> _O QUE SE PEDE_
Transcreva, do trecho sobre planejamento familiar, a passagem que vai de "Muitas das mulheres" até "doenças sexualmente transmitidas.", inclusive.

> _TRECHO DO DOCUMENTO_
As proporções que o problema está assumindo acentuam a urgência de soluções "indiretas" ao não atendimento das necessidades de planejamento familiar.

"Cada vez mais, os especialistas em saúde reprodutiva citam a educação, o emprego e a auto-estima como os mais eficazes anticoncepcionais", diz Clotilde Charlot, especialista em desenvolvimento social da Unidade da Mulher no Desenvolvimento do BID e que administrava anteriormente um grande programa de saúde reprodutiva para mulheres que trabalham no Haiti. "A menos que se dê às mulheres de baixa renda a oportunidade de desenvolver qualificações que tenham mercado, de gerar renda e reforçar sua auto-estima, os responsáveis pela prestação de serviços de planejamento familiar não conseguirão reduzir a gravidez não planejada."

Muitas das mulheres mais necessitadas de assistência terão de esperar anos para se beneficiar da melhoria nas condições de treinamento e emprego, mas Buvinic enxerga sinais alentadores nos serviços de planejamento familiar, graças, em parte, a uma pequena revolução ocorrida no campo da saúde reprodutiva ao longo da última década. No passado, os serviços de planejamento familiar tendiam a concentrar-se na promoção de métodos anticoncepcionais e na distribuição de contraceptivos, explica Buvinic. Em muitos países, tais serviços eram prestados por um único órgão governamental ou por pequenas instituições sem fins lucrativos. Muitas vezes, estes serviços simplesmente ignoravam outros aspectos da saúde reprodutiva, como o aconselhamento pré-natal e pós-natal ou os problemas relacionados com a saúde sexual e com as doenças sexualmente transmitidas.

O resultado é que a maioria das pessoas só recebia informações e assistência fragmentárias relacionadas com sua saúde reprodutiva e muitas perguntas ficavam sem resposta, o que levava a práticas ineficazes em matéria de planejamento familiar.

> _Itens armazenados_
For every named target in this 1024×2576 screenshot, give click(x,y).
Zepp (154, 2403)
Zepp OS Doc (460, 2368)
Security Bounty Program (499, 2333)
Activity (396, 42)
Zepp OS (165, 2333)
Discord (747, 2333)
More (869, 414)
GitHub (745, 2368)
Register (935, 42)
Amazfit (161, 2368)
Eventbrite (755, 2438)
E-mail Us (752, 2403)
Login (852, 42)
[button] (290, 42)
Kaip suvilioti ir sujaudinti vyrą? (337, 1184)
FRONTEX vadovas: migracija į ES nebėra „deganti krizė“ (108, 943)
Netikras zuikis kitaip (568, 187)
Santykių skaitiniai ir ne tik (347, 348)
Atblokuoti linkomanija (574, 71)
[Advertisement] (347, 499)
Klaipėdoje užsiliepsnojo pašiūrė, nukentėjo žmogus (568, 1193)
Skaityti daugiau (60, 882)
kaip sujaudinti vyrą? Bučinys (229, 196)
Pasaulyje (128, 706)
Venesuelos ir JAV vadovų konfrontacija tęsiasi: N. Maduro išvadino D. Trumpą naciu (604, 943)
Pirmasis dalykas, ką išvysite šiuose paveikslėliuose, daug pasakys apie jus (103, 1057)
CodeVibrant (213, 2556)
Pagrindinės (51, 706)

> _RESPOSTA AO PROBLEMA_
Muitas das mulheres mais necessitadas de assistência terão de esperar anos para se beneficiar da melhoria nas condições de treinamento e emprego, mas Buvinic enxerga sinais alentadores nos serviços de planejamento familiar, graças, em parte, a uma pequena revolução ocorrida no campo da saúde reprodutiva ao longo da última década. No passado, os serviços de planejamento familiar tendiam a concentrar-se na promoção de métodos anticoncepcionais e na distribuição de contraceptivos, explica Buvinic. Em muitos países, tais serviços eram prestados por um único órgão governamental ou por pequenas instituições sem fins lucrativos. Muitas vezes, estes serviços simplesmente ignoravam outros aspectos da saúde reprodutiva, como o aconselhamento pré-natal e pós-natal ou os problemas relacionados com a saúde sexual e com as doenças sexualmente transmitidas.